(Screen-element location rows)
——————————

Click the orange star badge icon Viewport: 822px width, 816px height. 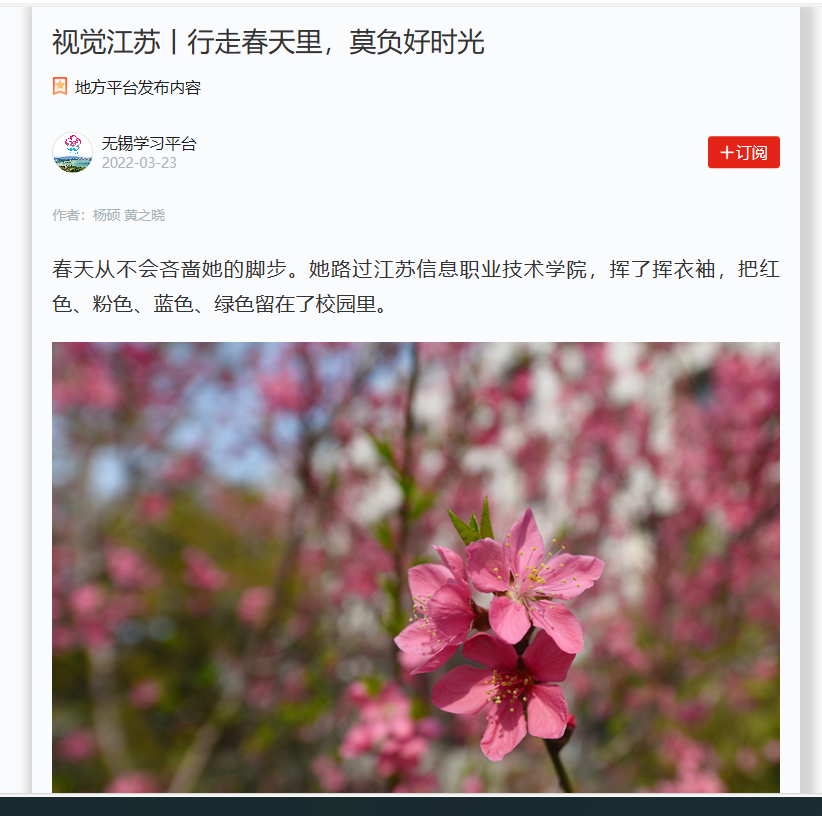pos(60,86)
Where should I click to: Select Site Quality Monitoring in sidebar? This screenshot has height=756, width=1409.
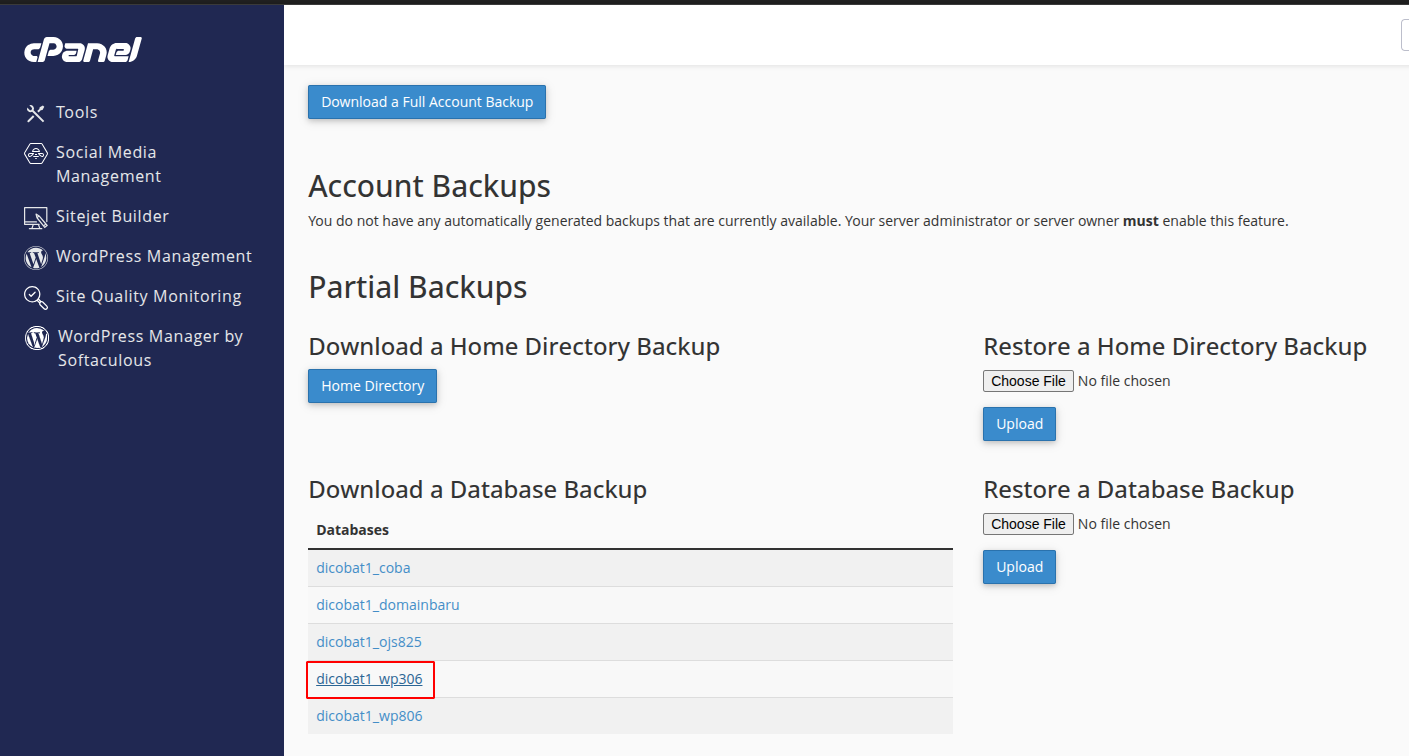click(x=148, y=296)
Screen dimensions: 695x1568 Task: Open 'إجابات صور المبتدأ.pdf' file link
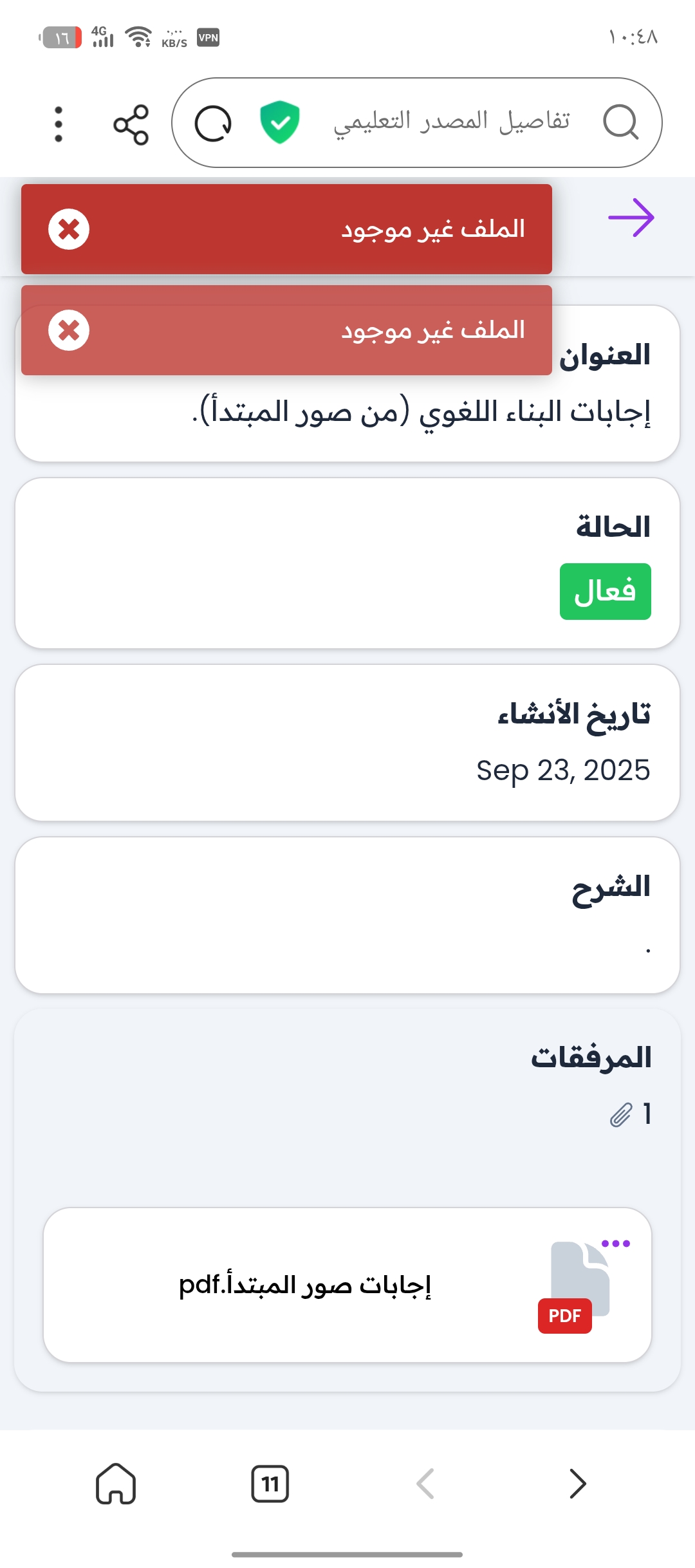tap(305, 1285)
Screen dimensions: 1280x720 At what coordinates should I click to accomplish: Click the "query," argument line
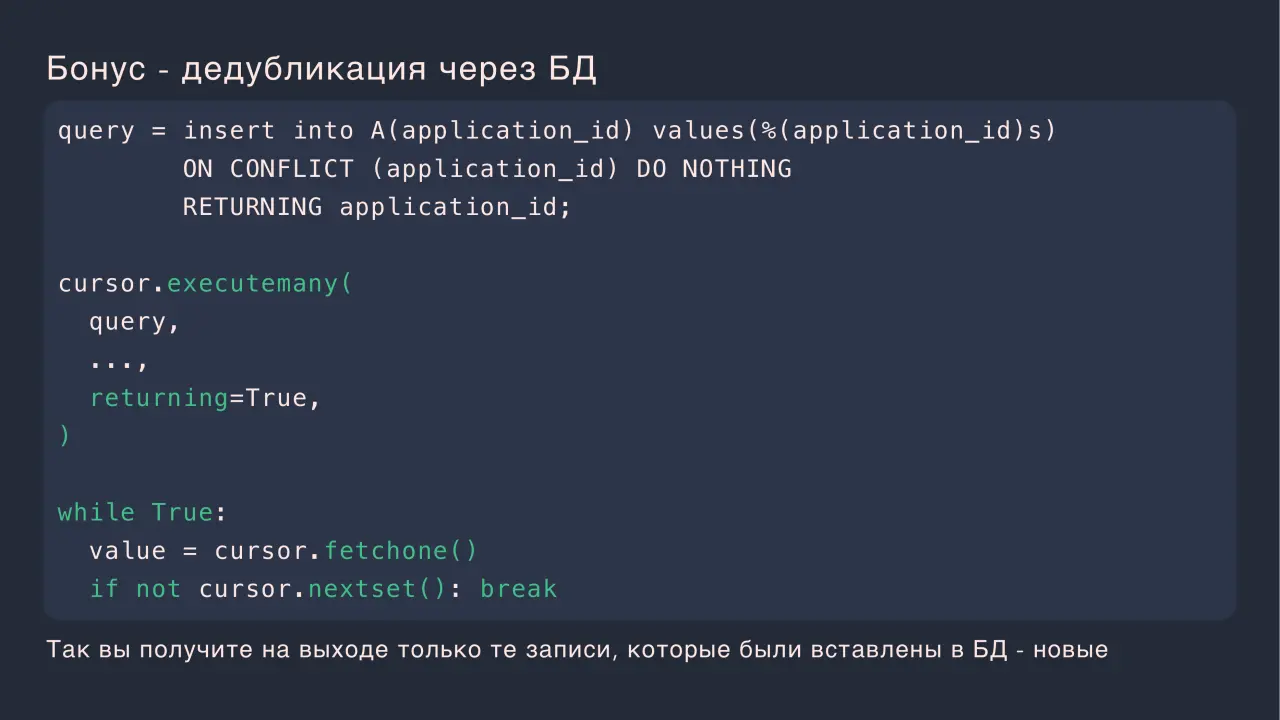tap(135, 323)
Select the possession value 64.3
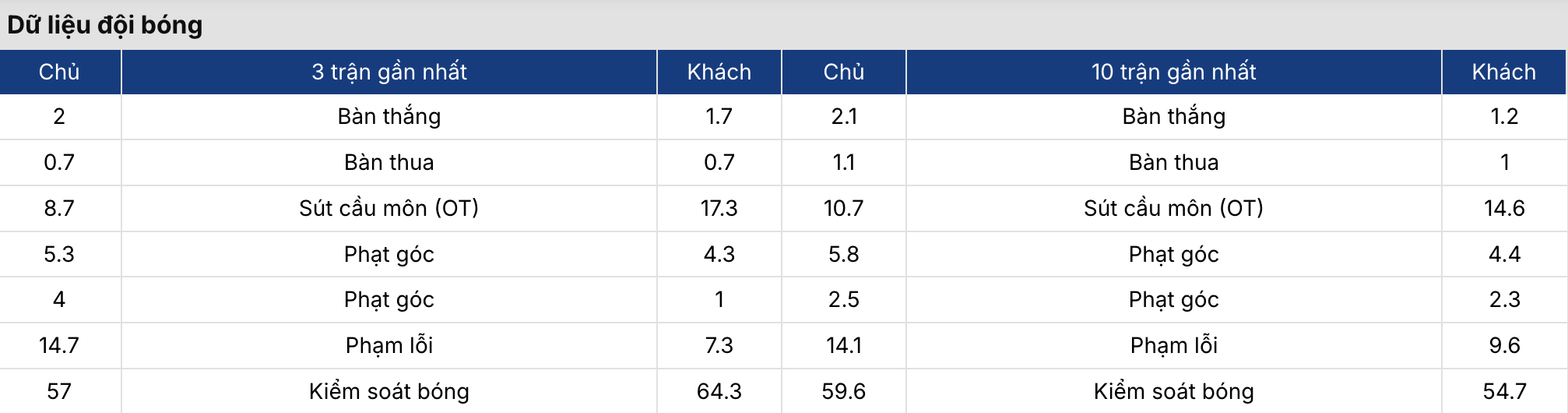This screenshot has height=413, width=1568. click(719, 391)
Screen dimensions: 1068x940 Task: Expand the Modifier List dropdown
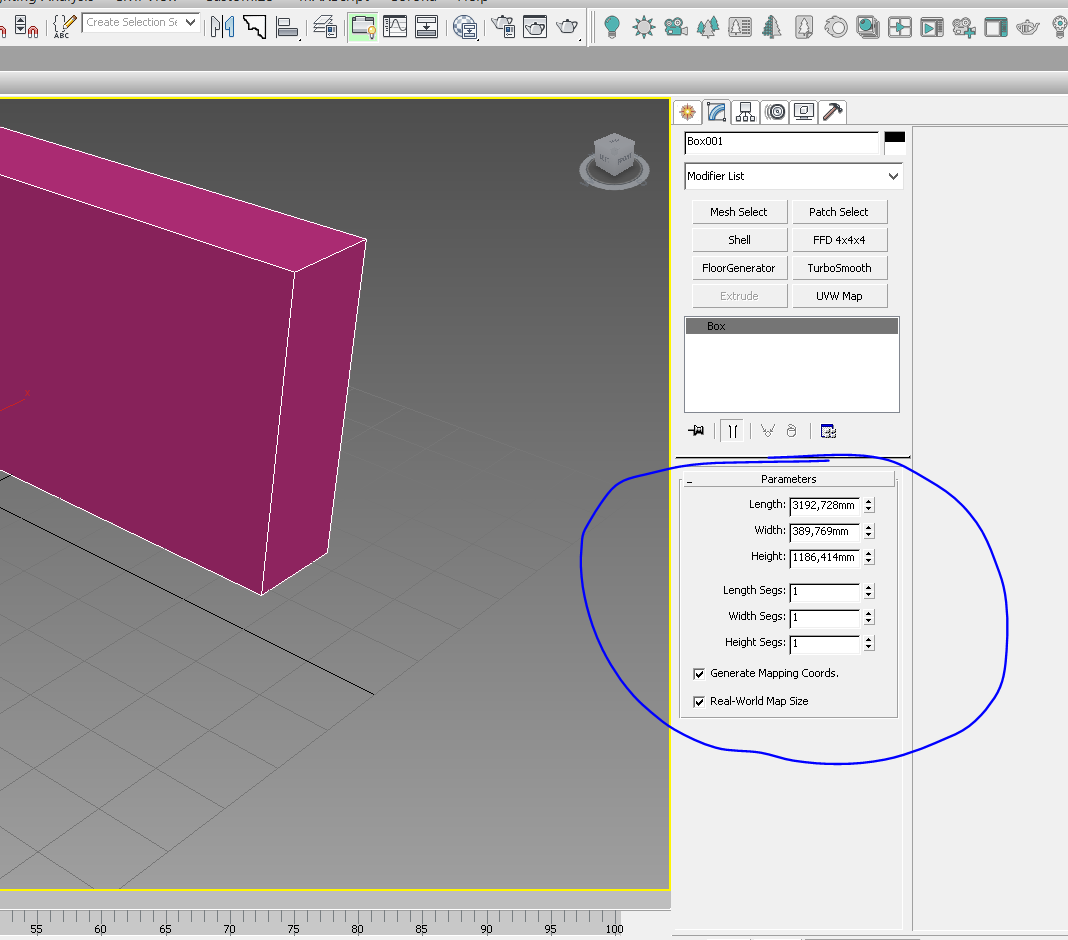[x=794, y=176]
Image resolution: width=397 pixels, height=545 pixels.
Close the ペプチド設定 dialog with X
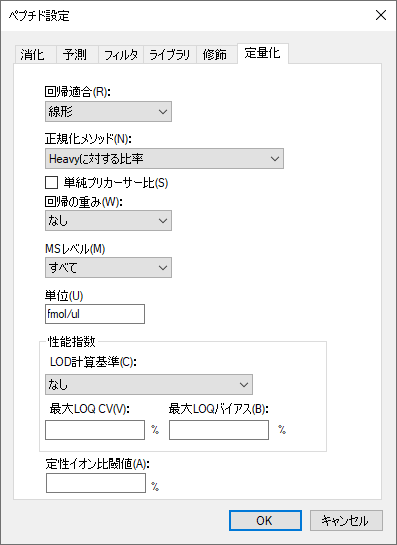[x=381, y=15]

——————————

*PROBLEM STATEMENT*
Rewrite everything from the line containing "Screen dimensions: 1068x940" down to the end of the rows as a JSON list of strings, one string per line, skipping blank lines. Leave the pictures out.

*SOLUTION FOR THIS EXERCISE*
[
  "Screen dimensions: 1068x940 Task: Expand the Modifier List dropdown",
  "[x=794, y=176]",
  "Image resolution: width=397 pixels, height=545 pixels.",
  "Close the ペプチド設定 dialog with X",
  "[x=381, y=15]"
]